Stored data
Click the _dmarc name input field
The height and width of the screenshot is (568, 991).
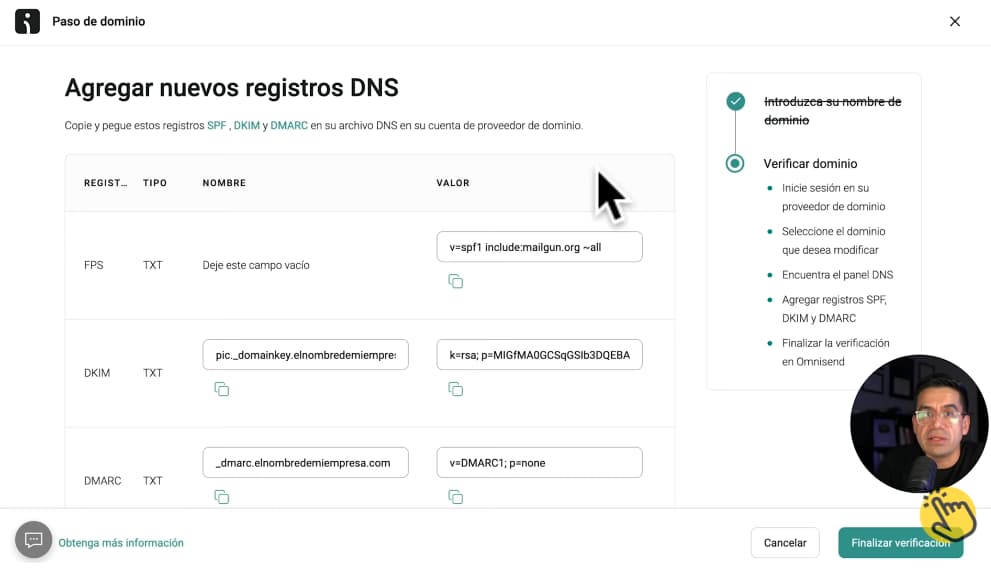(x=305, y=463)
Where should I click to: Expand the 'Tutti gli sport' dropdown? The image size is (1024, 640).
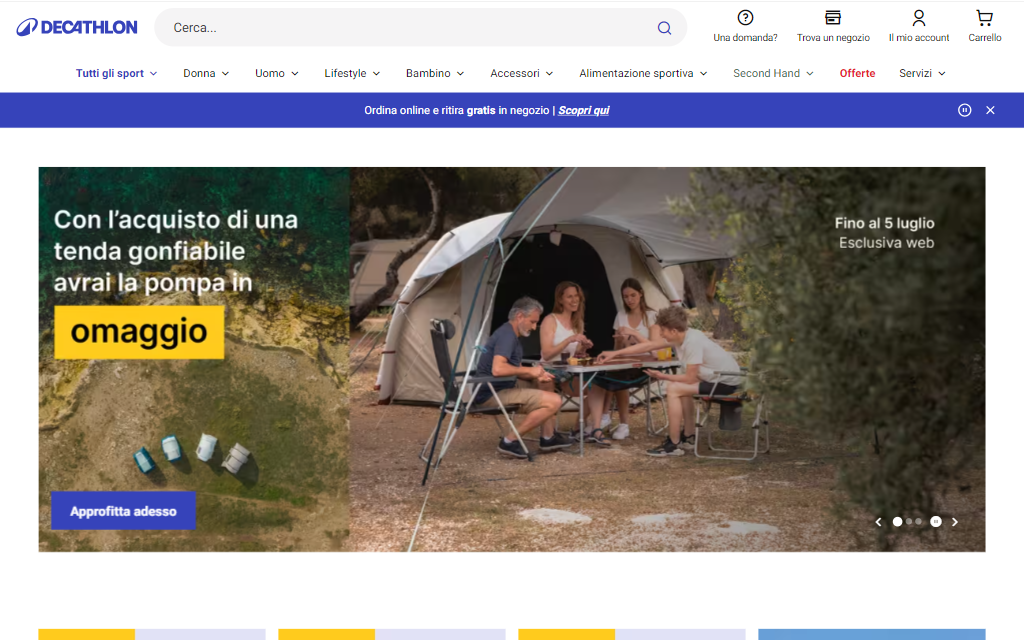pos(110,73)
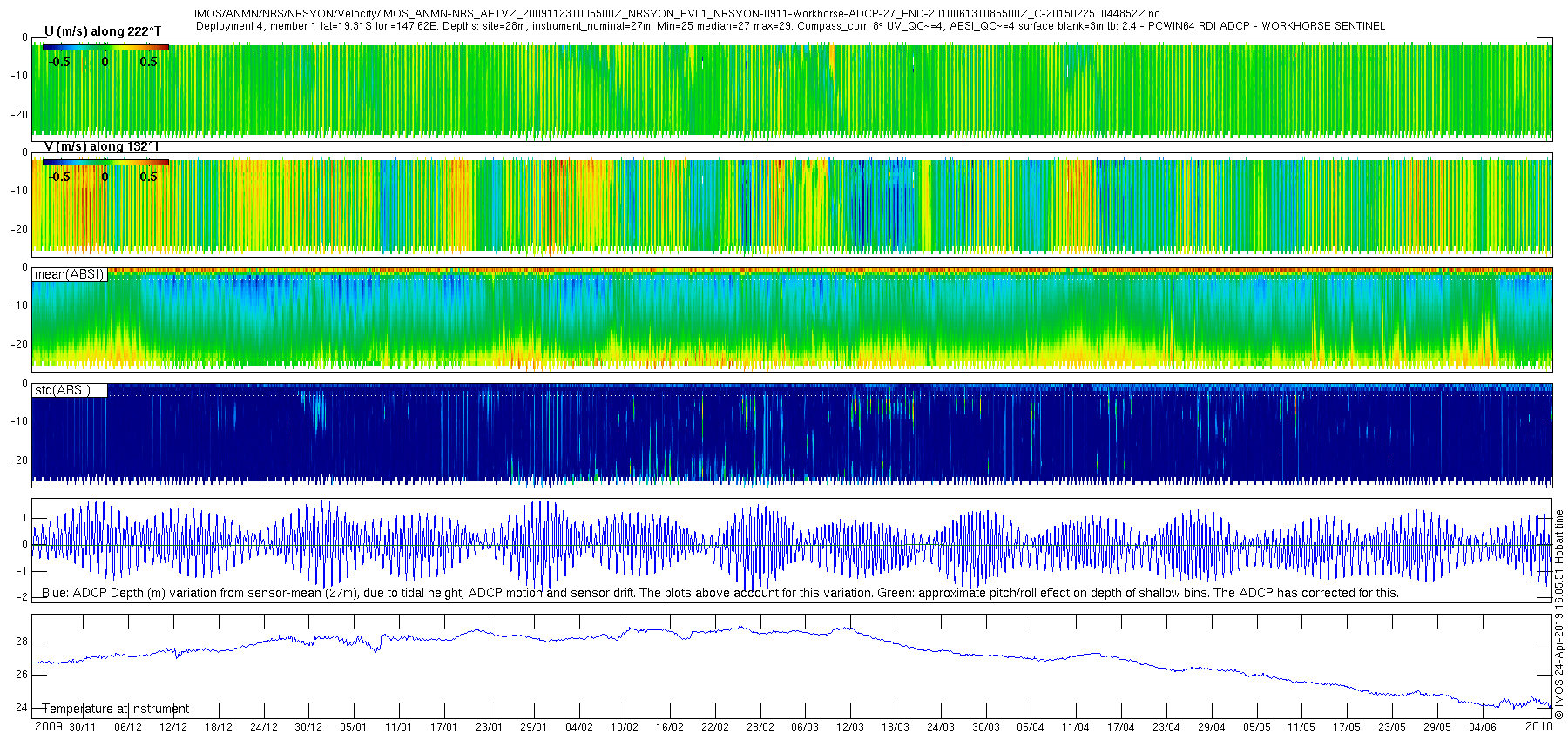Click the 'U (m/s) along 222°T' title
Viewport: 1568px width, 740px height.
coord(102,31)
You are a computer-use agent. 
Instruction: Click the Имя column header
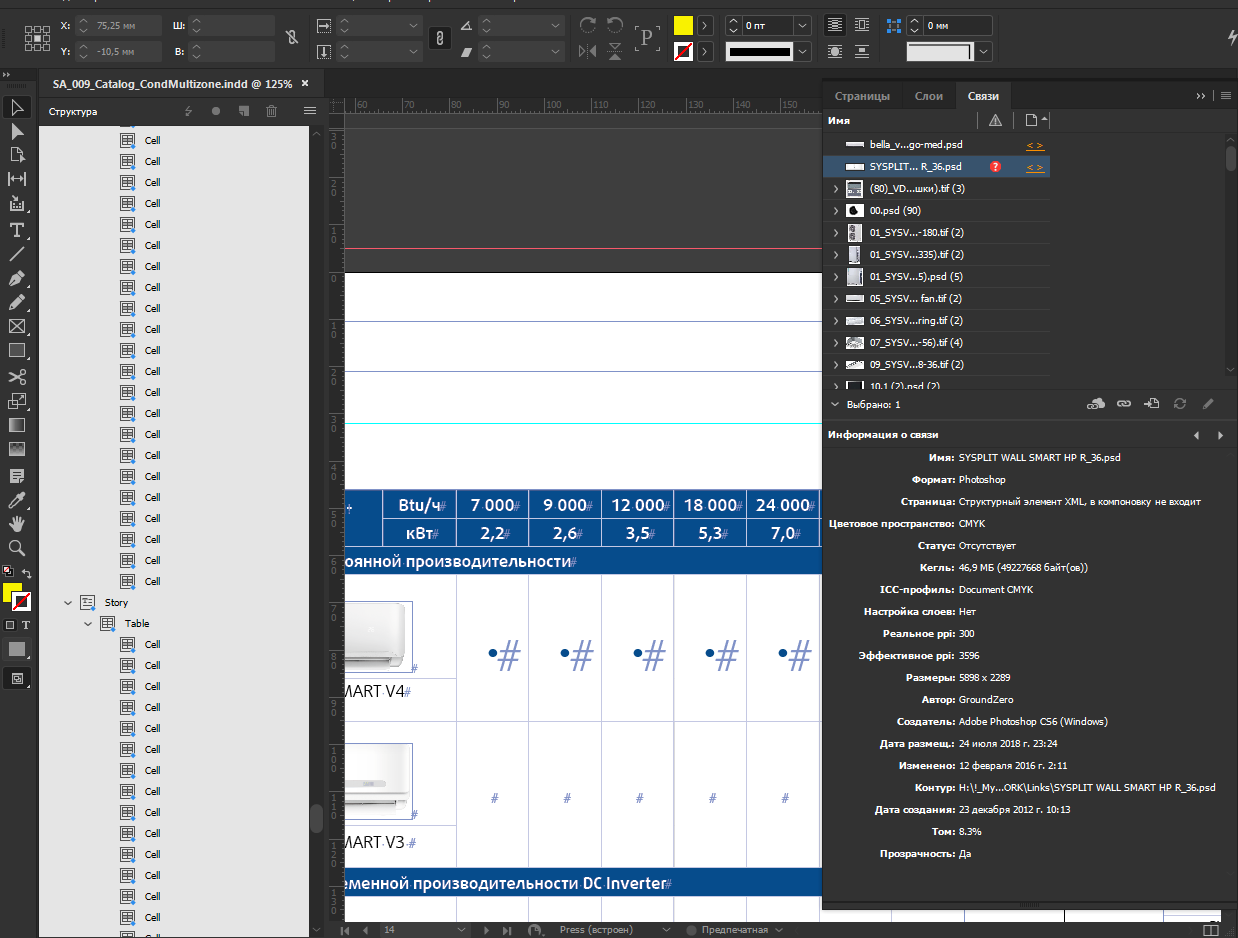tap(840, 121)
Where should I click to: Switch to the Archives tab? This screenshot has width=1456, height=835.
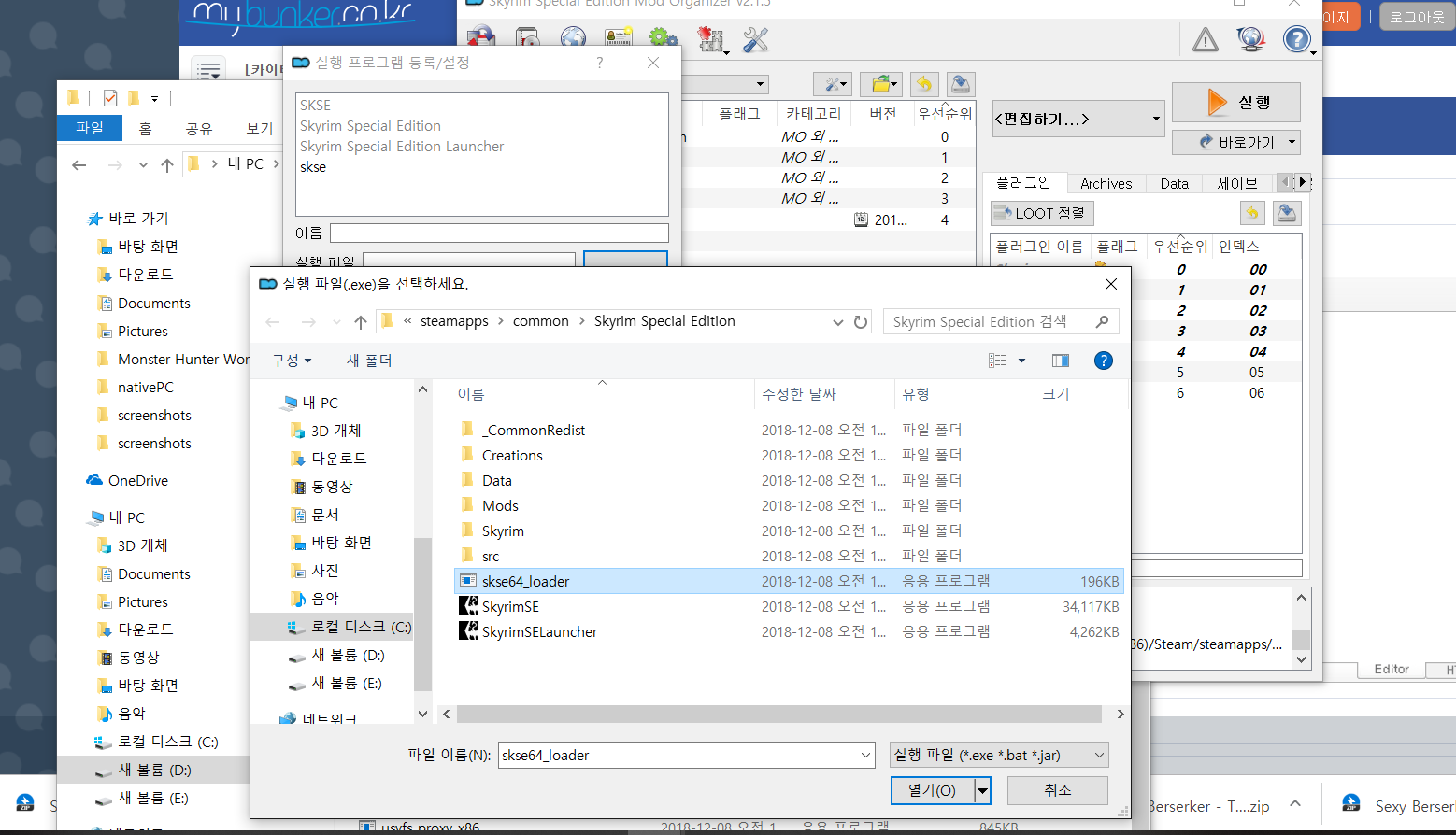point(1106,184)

▶ The problem: Return the entries unchanged, save for the pictures, which do not belong in the copy.

▶ Task solution:
Click the _dmarc name input field
The height and width of the screenshot is (568, 991).
(x=305, y=463)
Where should I click to: Expand the 'Tutti gli sport' dropdown? The image size is (1024, 640).
pos(110,73)
Click the 'U (m/s) along 222°T' title
Viewport: 1568px width, 740px height.
coord(102,31)
You are a computer-use agent. 
Instruction: Click the Имя column header
tap(840, 121)
Where should I click to: Switch to the Archives tab? This screenshot has width=1456, height=835.
point(1106,184)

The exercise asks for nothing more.